Room 102, Senate House, University of London, Malet Street, London WC1

In this talk I will speak about the practice of free music improvisation in Brazil. The reflections and findings presented are derived from research conducted as part of a four months Higher Education Academy (HEA, UK) Fellowship, carried out between February and June 2014. The aim was to enquire whether or how the practice of free improvisation is taught in the Brazilian higher education system. As part of this ethnographic study visits to the following universities were scheduled: The Federal University of Rio de Janeiro – UFRJ; The Universidade Federal do Estado do Rio de Janeiro (UNIRIO); The University of São Paulo – USP; The Federal University of Minas Gerais – UFMG; The Federal University of Bahia – UFBA; The Federal University of Rio Grande do Norte in Natal (UFRN); and, The ELM, the Escola Livre de Música in Unicamp. In the talk I will discuss some general background thinking to the research process, specifically recalling the work of French composer and educator Alain Savouret. I will examine the improvisational spirit, the improvisatory world-making approach (the ‘jeitinho brasileiro’) that is often considered to be integral to the Brazilian way of life. In the final part of the talk I discuss the applied ethnographic methodologies, which includes the design of questions that were used for the fifty video interviews with Brazilian musicians and teachers, as well as reflections on participatory action research, influenced by Taggart’s sixteen Tenets of Participatory Action Research (1989).

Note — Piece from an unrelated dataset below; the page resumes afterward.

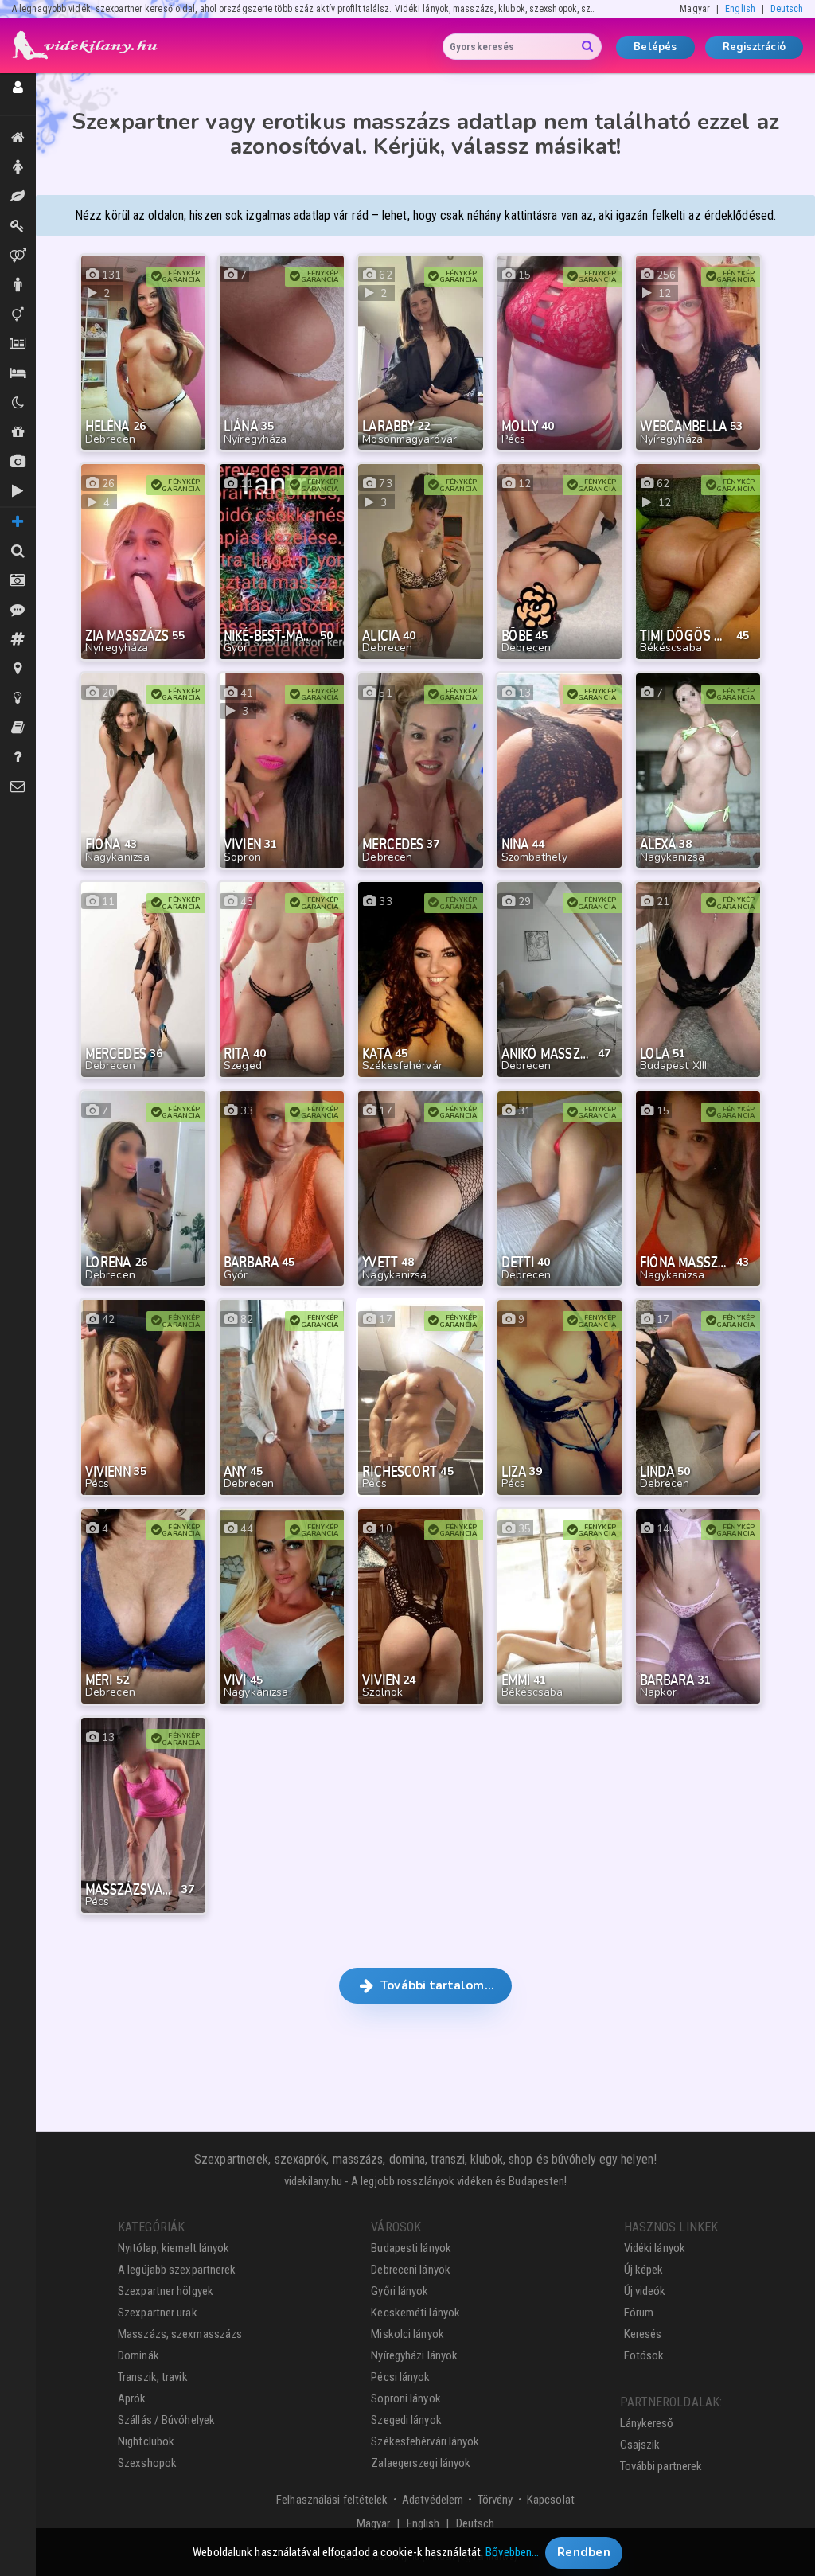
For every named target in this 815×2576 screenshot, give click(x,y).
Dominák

Franziska Schroeder trained as a contemporary saxophonist in Australia, followed by essential saxophone lessons with Marie Bernadette Charrier from the Conservatoire Supérieure in Bordeaux. She now lectures at the School of Creative Arts, Queen’s University Belfast, convening modules in performance, improvisation and critical theory. She supervises PhD work in digital media performance, improvisation, and participatory practice. Franziska has written for many international journals; she has published a book on performance and the threshold, an edited volume on user-generated content and a recent book on improvisation. A prestigious Sir Ron Rooke International Scholarship (2014) allowed her to live in Brazil for six months where she carried out ethnographic work on free improvisation practices.